Helpfully, the finalised HMRC guidance provides illustrative examples of the different types of procedures which would be relevant for companies of varying sizes. Drawing from these illustrative examples, it would be prudent for businesses to perform a focused tax-evasion facilitation risk assessment and conduct due diligence assessments on sub-contracting agents or partners. With respect to this focused risk assessment, businesses and firms should have regard to Principle 1 of the Guiding Principles of the guidance. Importantly, for this offence, the guidance notes that firms should consider internal structures of procedures which may increase the level of risk. Commonly encountered internal factors are said to include: “deficiencies in employee training, skills and knowledge… a bonus culture that rewards excessive risk takin… lack of clear financial controls or whistle-blowing procedures… lack of clear messaging from top-level management on refusing to engage in tax fraud.”

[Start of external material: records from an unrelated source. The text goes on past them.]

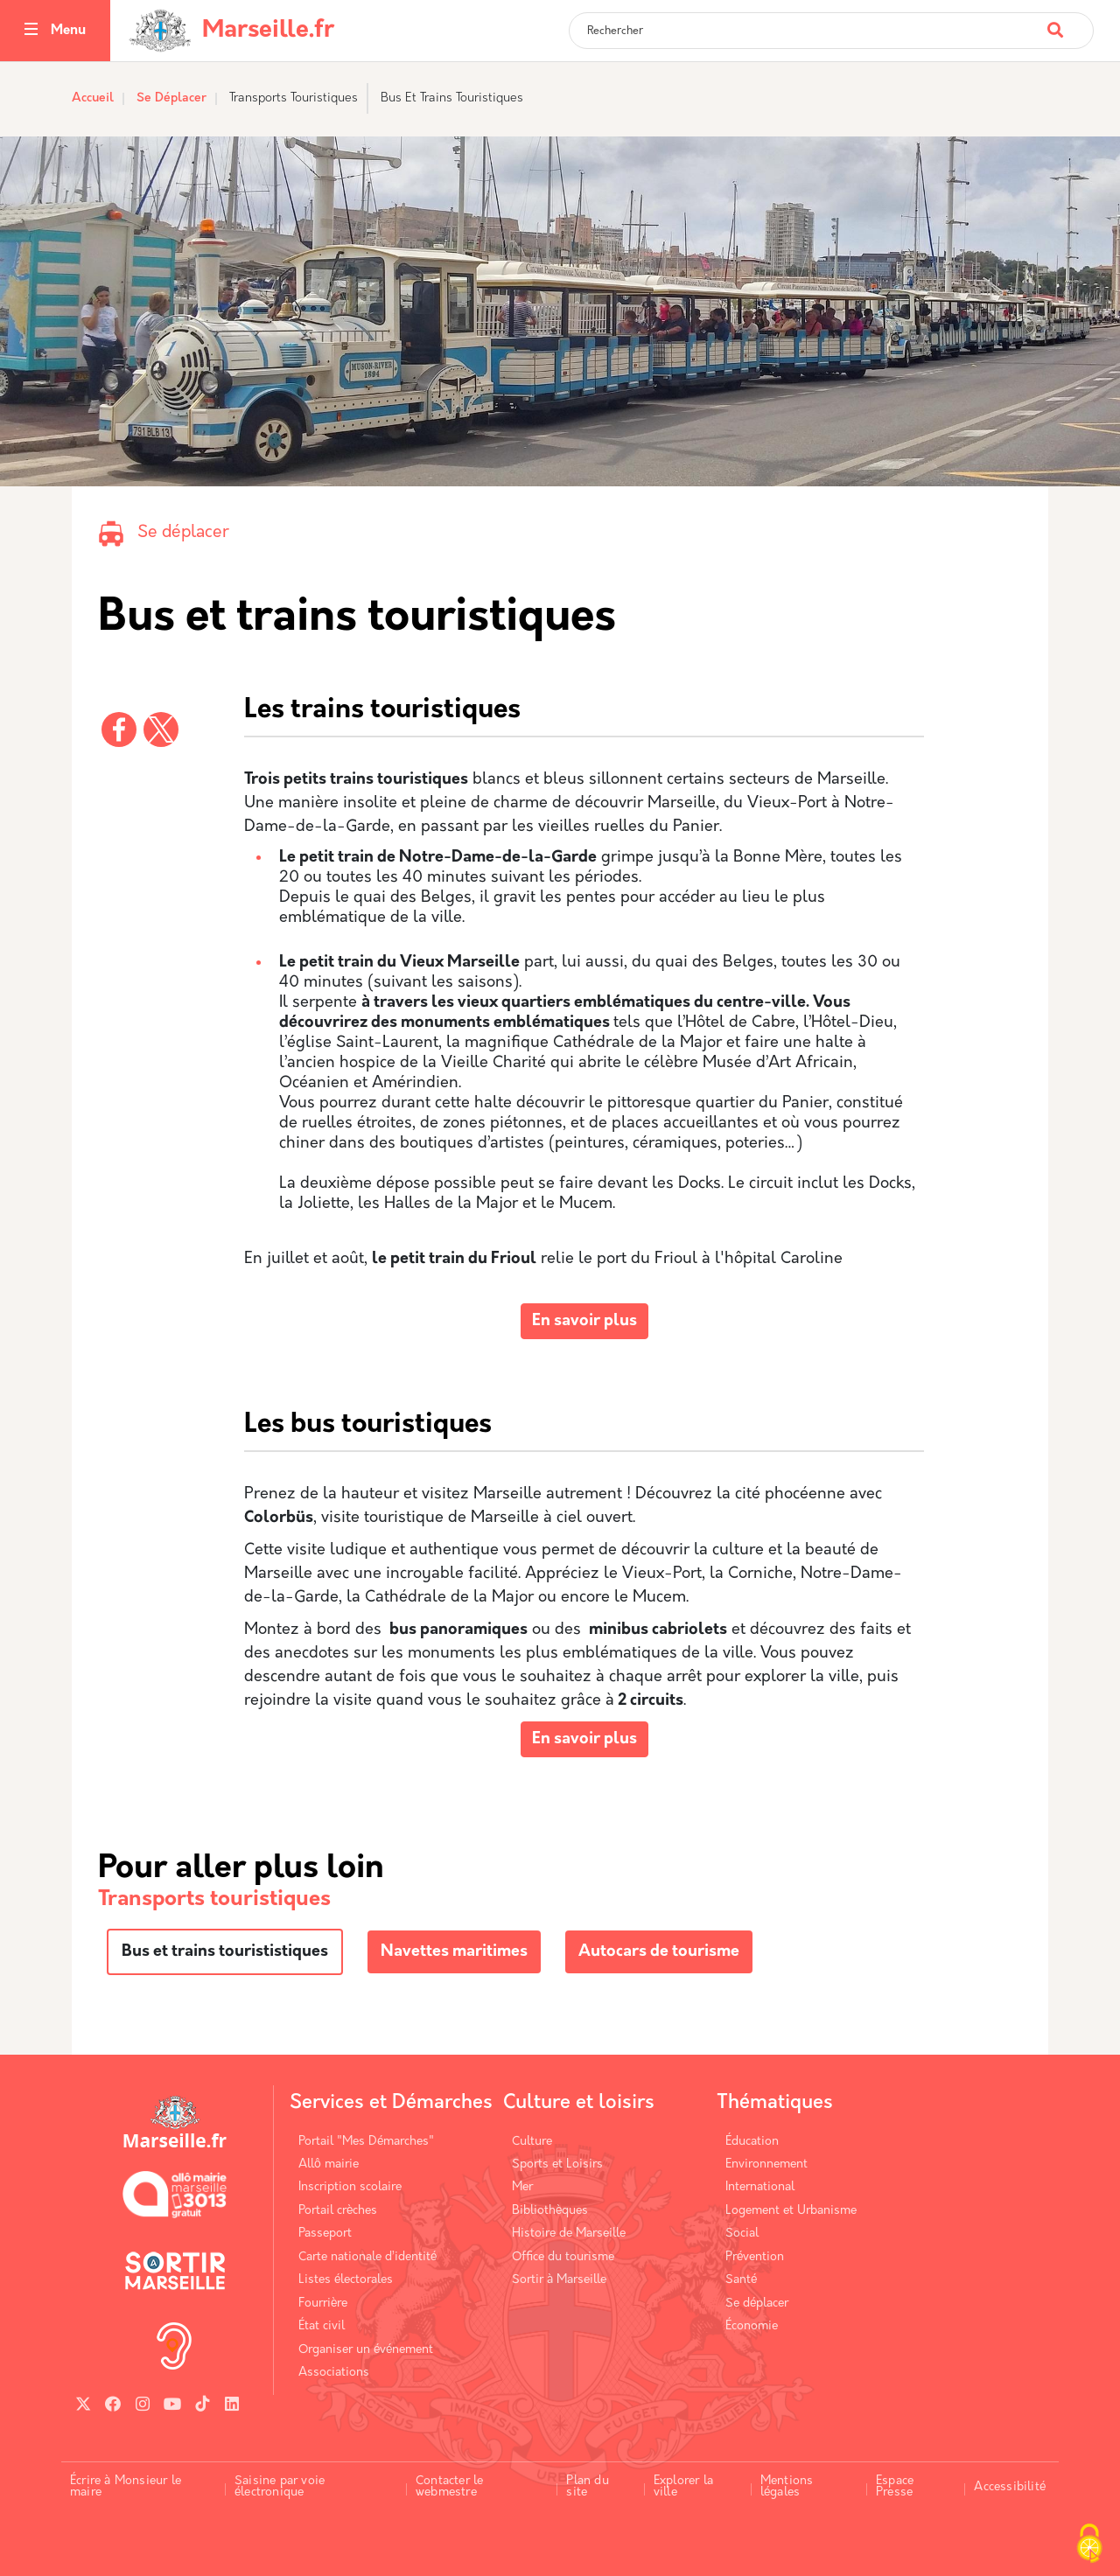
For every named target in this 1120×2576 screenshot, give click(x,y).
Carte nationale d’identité (367, 2257)
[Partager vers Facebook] (119, 729)
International (759, 2187)
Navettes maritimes (454, 1952)
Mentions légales (787, 2487)
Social (742, 2233)
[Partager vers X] (161, 729)
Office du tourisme (563, 2257)
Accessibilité (1010, 2487)
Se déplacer (183, 533)
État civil (321, 2326)
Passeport (325, 2233)
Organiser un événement (365, 2350)
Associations (333, 2372)
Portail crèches (337, 2210)
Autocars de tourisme (658, 1952)
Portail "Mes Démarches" (366, 2141)
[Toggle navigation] (31, 31)
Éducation (752, 2141)
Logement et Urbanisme (791, 2210)
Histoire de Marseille (569, 2233)
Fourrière (322, 2303)
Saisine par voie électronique (279, 2487)
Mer (522, 2187)
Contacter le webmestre (449, 2487)
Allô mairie (328, 2164)
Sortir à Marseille (559, 2280)
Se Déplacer (171, 98)
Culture (532, 2141)
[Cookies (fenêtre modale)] (1089, 2545)
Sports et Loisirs (557, 2164)
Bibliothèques (550, 2210)
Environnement (766, 2164)
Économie (751, 2326)
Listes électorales (345, 2280)
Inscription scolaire (350, 2187)
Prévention (754, 2257)
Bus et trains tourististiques (225, 1952)
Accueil (93, 98)
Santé (741, 2280)
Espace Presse (895, 2487)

When is a person “associated”?
With respect to the term “associated person”, firms should have regard to the following features of HMRC’s guidance. First, confirmation that an employee acting on a “frolic of their own” will not expose the corporate to liability - the guidance notes that “[where an employee criminally facilitates his or her partners tax evasion in the course of their private life and as a ‘frolic of their own’, they commit a tax evasion facilitation offence but [not] in the capacity of a person associated with their employer.” No offence is committed. Second, an associated person can include a contracted person (or an introducer or agent) so long as the person is performing services for or on behalf of the relevant body. Importantly, the guidance confirms that the somewhat ambiguous term “persons who perform services for or on behalf of” is intended to be broad in scope but, fundamentally, is designed to capture a range of persons who might be involved in the facilitation of tax evasion whilst representing, or purporting to represent, the relevant organisation. The reference in the guidance to “representation” suggests a closer nexus is required than simply performing services for a company which could include any number of persons. Further, in determining whether a contractor is an associated person, business should have regard to the “contractual form and [consider] all the relevant factors including contractual proximity, control, and benefit.”
With respect to joint ventures, the guidance notes that in circumstances where the tax fraud is facilitated by a separate legal entity (through which the joint venture operates), this may lead to liability for one of the ventures participants if it is found that a person performed services on behalf of that particular participant. The guidance also discusses circumstances of referrals. For example, where an organisation makes a referral, in good faith, and believes that the service provider is unlikely to be engaged in the facilitation of tax evasion, the company – who proceeds to step away from the transaction/relationship – is unlikely to fall within the scope of the offence. In short, ‘vanilla’ referrals will not be caught within the new offence.
HMRC’s guidance is comprehensive, provides several helpful illustrations on the operation of the offence and a detailed explanation of who might be captured by the offence. However, the guidance does come with important provisos, namely, that it is intended for broad application and firms should assess for themselves the preventative measures that are required proportionate to the nature of the services engaged in, size and type. Moreover, “reasonable” – in the sense of reasonable prevention procedures – is an evolving term. Firms should bear this mind and consider the need for periodic review of policies and procedures.